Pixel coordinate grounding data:
- - - -

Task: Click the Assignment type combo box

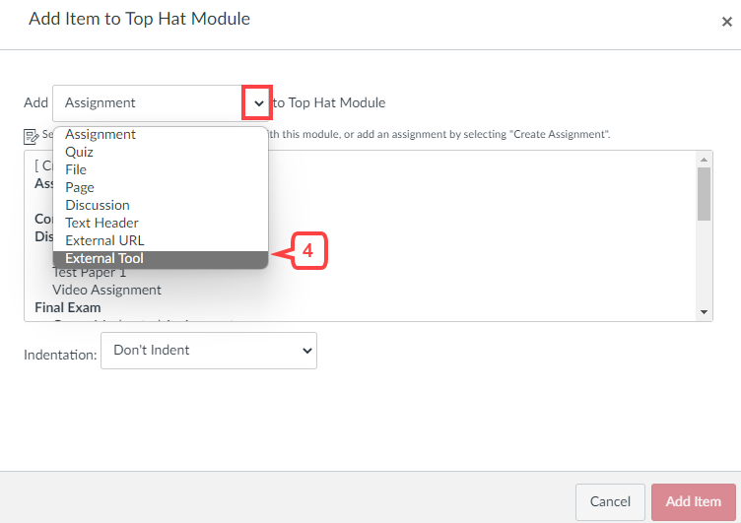Action: tap(162, 103)
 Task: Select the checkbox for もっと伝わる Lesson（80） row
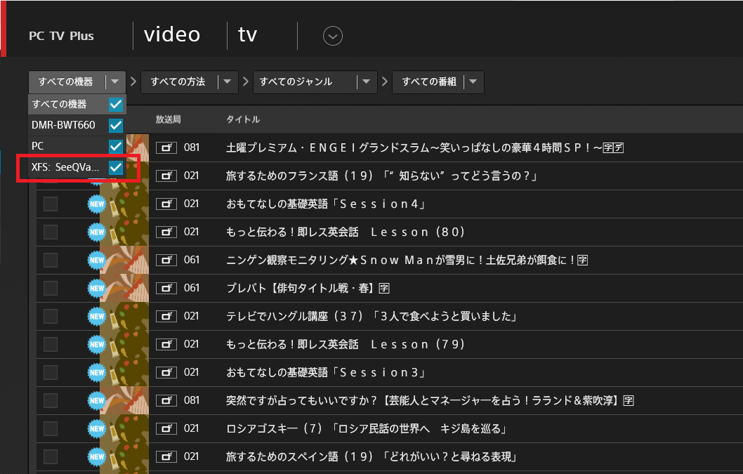click(x=51, y=232)
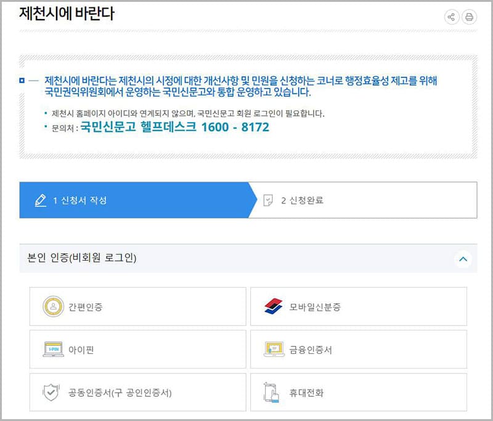This screenshot has width=493, height=421.
Task: Click the shield icon for 공동인증서
Action: point(51,393)
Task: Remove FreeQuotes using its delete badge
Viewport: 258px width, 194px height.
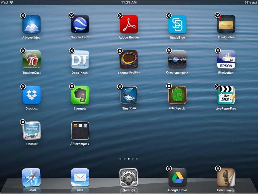Action: click(218, 15)
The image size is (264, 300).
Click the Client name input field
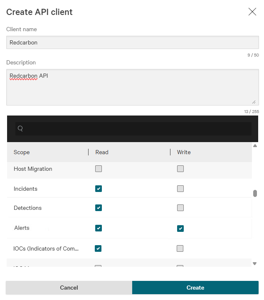click(x=132, y=42)
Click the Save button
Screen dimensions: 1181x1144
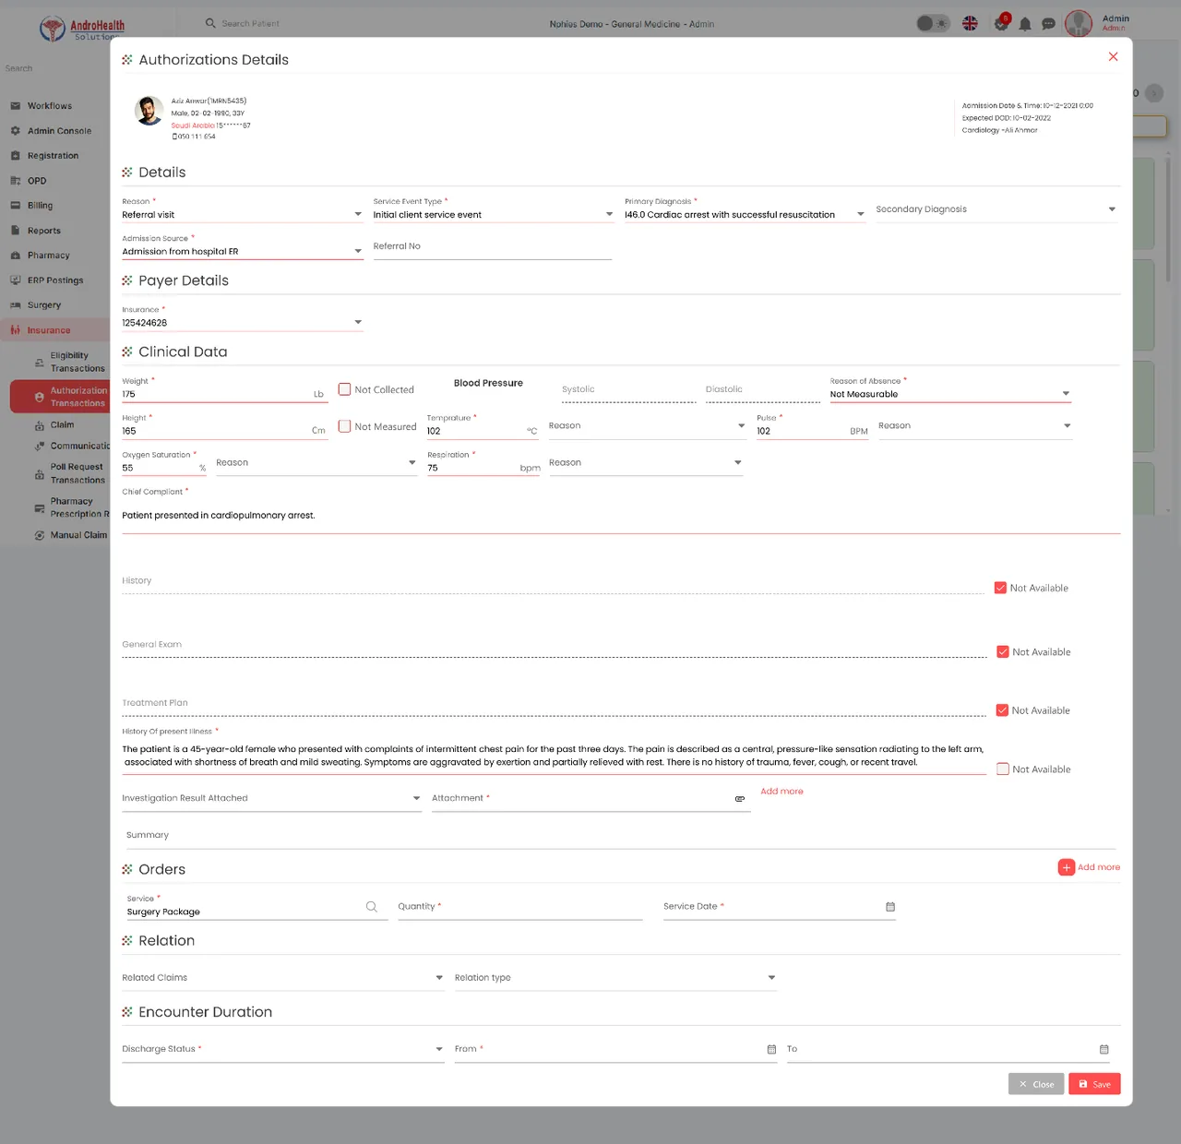(1094, 1084)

- - - -

*Description of the task:*
Since the copy should hold text only, set down each record exactly and leave the pictures out.

*Answer to the exercise:*
Task: Click the Assignment type combo box

Action: tap(162, 103)
 Task: Select the checkbox for もっと伝わる Lesson（80） row
click(x=51, y=232)
This screenshot has width=493, height=421.
Task: Click the shield icon for 공동인증서
Action: point(51,393)
Task: Remove FreeQuotes using its delete badge
Viewport: 258px width, 194px height.
Action: click(218, 15)
The image size is (264, 300).
Click the Client name input field
click(x=132, y=42)
Click the Save button
Screen dimensions: 1181x1144
(1094, 1084)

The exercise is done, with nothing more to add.